In Philadelphia, the Jewish-American community was discriminated against in certain neighborhoods in Philadelphia, prompting them to create their own community in Wynnefield. From about 1900, Wynnefield was considered an upscale community with predominantly Jewish-American residents. However, there were large groups of non-Jewish immigrants from Russia, Germany, and other Eastern European countries that formed the Wynnefield community.

In the 1920s Wynnefield expanded again, through the purchasing of rural lots, and their conversion into smaller plotted neighborhoods of row houses. Additional streets, such as Diamond Street were put in 1923 and additional row housing increasing the population of the neighborhood. German-Catholics moved into the neighborhood, prompting the founding of Saint Barbara's Roman Catholic Church in January 1921 on Georges Lane and Lebanon Ave near 54th Street.
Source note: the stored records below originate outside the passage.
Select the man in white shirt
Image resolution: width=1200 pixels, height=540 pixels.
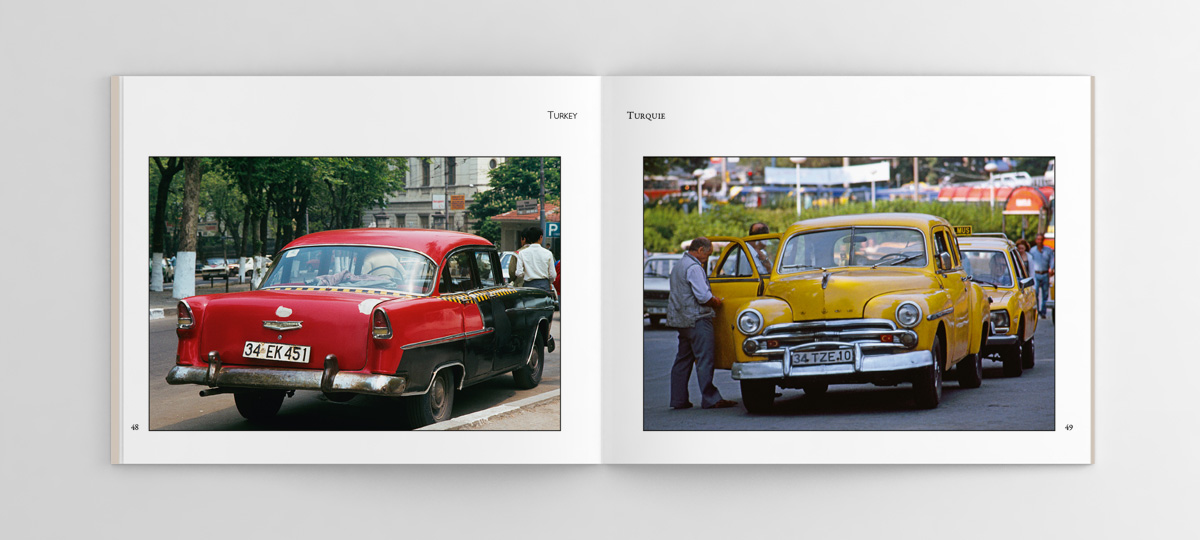[x=535, y=264]
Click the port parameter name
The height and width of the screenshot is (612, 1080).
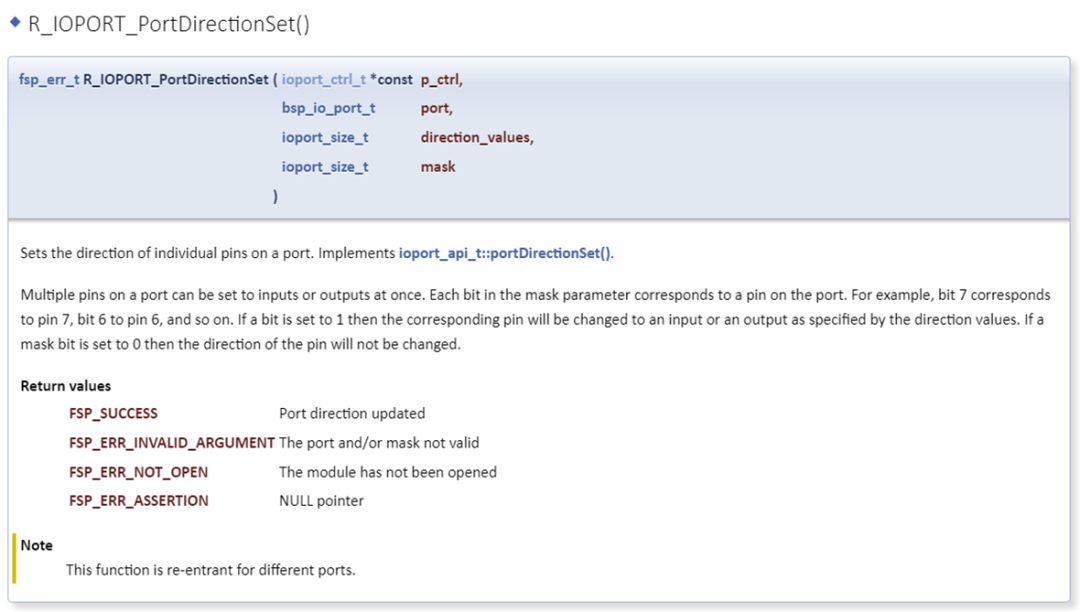pos(436,108)
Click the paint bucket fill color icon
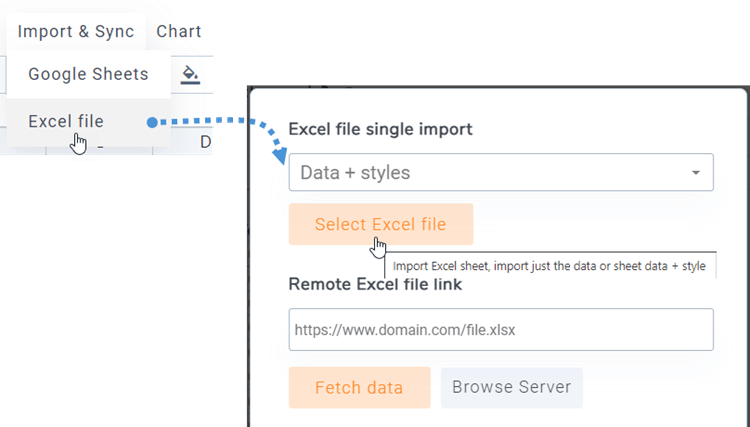 tap(190, 74)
Until the 1960s, an area near Wynnefield, Bala Cynwyd, across City Avenue in Lower Merion Township, was known as an upscale shopping district. Small, local boutiques thrived alongside of The Blum Store, Bonwit Teller, and Lord & Taylor. Betty's hat shop was a popular destination for the Main Line elite and Jackie Kennedy fans. Suburbanites would bring their families to spend the day shopping and to enjoy a meal at local haunts such as Pub Tiki and Williamson's Restaurant. Women from areas such as nearby Bucks County would ride into Bala Cynwyd on SEPTA buses, donning their best garb and wearing their white gloves.

In the mid-1960s, the neighborhood began the transition into being largely African American. As of 2006, changes to the neighborhood include the expansion of St. Joseph's University, and an influx of students and new residents of non-African descent moving into the area. Today Wynnefield closely parallels highly regarded Mt. Airy as being one of the most racially diverse neighborhoods in Philadelphia.

Much of the development of Wynnefield after the 1960s is due to the influence of the late Katie B. Jackson (1929–1993). Known by the African-American community as "Queen of Wynnefield," Jackson founded the Wynnefield Academy, a private, co-educational PK-4 elementary school in 1975. The Katie B. Jackson Development Corporation and Katie B. Jackson Senior Citizens Complex bear her name.

Har Zion Temple, a synagogue, built at 54th & Wynnefield Ave in 1924, was a longtime resident of the area before moving to larger facilities in Penn Valley, PA in 1976.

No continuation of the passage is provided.